--- begin DATA PROVIDED ---

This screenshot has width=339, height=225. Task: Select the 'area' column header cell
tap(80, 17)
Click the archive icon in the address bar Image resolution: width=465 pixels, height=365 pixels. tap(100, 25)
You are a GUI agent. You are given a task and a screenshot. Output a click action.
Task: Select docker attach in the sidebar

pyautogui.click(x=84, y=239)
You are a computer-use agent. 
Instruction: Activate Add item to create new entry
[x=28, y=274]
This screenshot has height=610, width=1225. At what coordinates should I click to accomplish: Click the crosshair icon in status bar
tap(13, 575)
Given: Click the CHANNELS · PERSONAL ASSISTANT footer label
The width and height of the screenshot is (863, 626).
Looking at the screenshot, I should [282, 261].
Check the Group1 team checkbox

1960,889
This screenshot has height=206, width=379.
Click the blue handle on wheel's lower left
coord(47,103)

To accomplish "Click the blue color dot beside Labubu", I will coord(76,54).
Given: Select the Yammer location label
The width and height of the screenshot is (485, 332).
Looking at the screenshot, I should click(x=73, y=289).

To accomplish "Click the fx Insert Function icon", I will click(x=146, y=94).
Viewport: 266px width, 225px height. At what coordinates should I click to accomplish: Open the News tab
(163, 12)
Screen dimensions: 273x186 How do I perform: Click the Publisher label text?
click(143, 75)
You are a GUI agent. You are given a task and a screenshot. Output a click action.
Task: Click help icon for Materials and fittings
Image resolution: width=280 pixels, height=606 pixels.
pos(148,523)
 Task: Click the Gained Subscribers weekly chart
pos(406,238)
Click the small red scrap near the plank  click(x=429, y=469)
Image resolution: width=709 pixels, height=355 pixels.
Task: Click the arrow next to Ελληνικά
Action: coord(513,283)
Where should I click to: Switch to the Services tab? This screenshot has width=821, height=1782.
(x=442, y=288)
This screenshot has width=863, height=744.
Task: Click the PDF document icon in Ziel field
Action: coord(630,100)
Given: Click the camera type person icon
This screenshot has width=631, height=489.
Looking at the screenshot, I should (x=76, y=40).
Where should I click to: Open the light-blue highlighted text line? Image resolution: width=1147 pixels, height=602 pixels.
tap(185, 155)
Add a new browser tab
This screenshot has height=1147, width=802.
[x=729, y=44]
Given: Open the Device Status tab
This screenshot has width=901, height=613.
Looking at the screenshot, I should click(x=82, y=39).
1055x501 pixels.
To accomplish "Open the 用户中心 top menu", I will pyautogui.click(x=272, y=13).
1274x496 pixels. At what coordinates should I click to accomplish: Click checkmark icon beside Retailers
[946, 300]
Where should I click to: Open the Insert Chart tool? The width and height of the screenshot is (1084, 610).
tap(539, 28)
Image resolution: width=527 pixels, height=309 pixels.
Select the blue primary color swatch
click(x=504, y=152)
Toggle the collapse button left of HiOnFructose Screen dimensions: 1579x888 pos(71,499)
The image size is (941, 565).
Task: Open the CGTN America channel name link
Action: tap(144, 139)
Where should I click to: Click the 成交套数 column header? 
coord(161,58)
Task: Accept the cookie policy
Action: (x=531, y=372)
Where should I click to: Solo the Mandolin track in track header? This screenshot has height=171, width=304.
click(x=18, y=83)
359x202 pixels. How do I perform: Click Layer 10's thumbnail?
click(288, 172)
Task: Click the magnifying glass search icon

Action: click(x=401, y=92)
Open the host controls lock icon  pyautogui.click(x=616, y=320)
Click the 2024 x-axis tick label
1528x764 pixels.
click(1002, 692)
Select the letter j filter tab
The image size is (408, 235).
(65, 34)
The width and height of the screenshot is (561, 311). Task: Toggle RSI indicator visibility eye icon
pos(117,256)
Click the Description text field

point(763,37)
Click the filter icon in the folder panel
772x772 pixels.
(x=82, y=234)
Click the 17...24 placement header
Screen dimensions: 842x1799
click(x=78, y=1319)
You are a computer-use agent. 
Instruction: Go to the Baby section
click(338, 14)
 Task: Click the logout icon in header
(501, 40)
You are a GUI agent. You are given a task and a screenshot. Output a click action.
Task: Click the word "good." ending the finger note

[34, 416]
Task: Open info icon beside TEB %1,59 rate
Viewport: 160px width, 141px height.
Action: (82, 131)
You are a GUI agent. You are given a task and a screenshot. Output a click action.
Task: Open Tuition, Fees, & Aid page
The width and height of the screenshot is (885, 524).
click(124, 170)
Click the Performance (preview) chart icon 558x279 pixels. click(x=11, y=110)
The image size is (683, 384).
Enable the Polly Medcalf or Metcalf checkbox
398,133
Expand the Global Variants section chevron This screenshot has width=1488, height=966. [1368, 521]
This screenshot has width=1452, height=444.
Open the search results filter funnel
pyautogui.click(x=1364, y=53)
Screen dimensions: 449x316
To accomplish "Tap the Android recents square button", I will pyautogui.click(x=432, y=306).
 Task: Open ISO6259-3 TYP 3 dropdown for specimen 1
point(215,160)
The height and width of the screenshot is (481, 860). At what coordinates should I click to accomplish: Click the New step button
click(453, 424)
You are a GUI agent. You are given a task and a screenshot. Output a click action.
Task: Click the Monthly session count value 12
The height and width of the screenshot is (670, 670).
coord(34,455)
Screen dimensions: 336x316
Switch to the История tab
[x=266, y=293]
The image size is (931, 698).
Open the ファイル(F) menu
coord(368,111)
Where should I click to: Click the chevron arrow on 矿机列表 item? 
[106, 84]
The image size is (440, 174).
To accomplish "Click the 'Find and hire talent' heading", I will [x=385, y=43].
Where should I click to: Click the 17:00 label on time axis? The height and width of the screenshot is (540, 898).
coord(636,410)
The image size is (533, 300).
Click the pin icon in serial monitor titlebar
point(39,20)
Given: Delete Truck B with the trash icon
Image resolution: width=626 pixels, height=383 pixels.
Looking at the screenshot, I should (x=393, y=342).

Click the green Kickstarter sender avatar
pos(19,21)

--- end DATA PROVIDED ---

Please copy the items verbatim, from the line with "Task: Click the magnifying glass search icon" to the line with "click(453, 424)", including both of those lines.

Task: Click the magnifying glass search icon

Action: click(x=401, y=92)
Open the host controls lock icon  pyautogui.click(x=616, y=320)
Click the 2024 x-axis tick label
1528x764 pixels.
click(1002, 692)
Select the letter j filter tab
The image size is (408, 235).
(65, 34)
The width and height of the screenshot is (561, 311). Task: Toggle RSI indicator visibility eye icon
pos(117,256)
Click the Description text field

point(763,37)
Click the filter icon in the folder panel
772x772 pixels.
(x=82, y=234)
Click the 17...24 placement header
Screen dimensions: 842x1799
click(x=78, y=1319)
You are a computer-use agent. 
Instruction: Go to the Baby section
click(338, 14)
 Task: Click the logout icon in header
(501, 40)
You are a GUI agent. You are given a task and a screenshot. Output a click action.
Task: Click the word "good." ending the finger note

[34, 416]
Task: Open info icon beside TEB %1,59 rate
Viewport: 160px width, 141px height.
Action: (82, 131)
You are a GUI agent. You are given a task and a screenshot. Output a click action.
Task: Open Tuition, Fees, & Aid page
The width and height of the screenshot is (885, 524).
click(124, 170)
Click the Performance (preview) chart icon 558x279 pixels. click(x=11, y=110)
The image size is (683, 384).
Enable the Polly Medcalf or Metcalf checkbox
398,133
Expand the Global Variants section chevron This screenshot has width=1488, height=966. [1368, 521]
This screenshot has width=1452, height=444.
Open the search results filter funnel
pyautogui.click(x=1364, y=53)
Screen dimensions: 449x316
To accomplish "Tap the Android recents square button", I will pyautogui.click(x=432, y=306).
 Task: Open ISO6259-3 TYP 3 dropdown for specimen 1
point(215,160)
The height and width of the screenshot is (481, 860). At what coordinates should I click to accomplish: Click the New step button
click(453, 424)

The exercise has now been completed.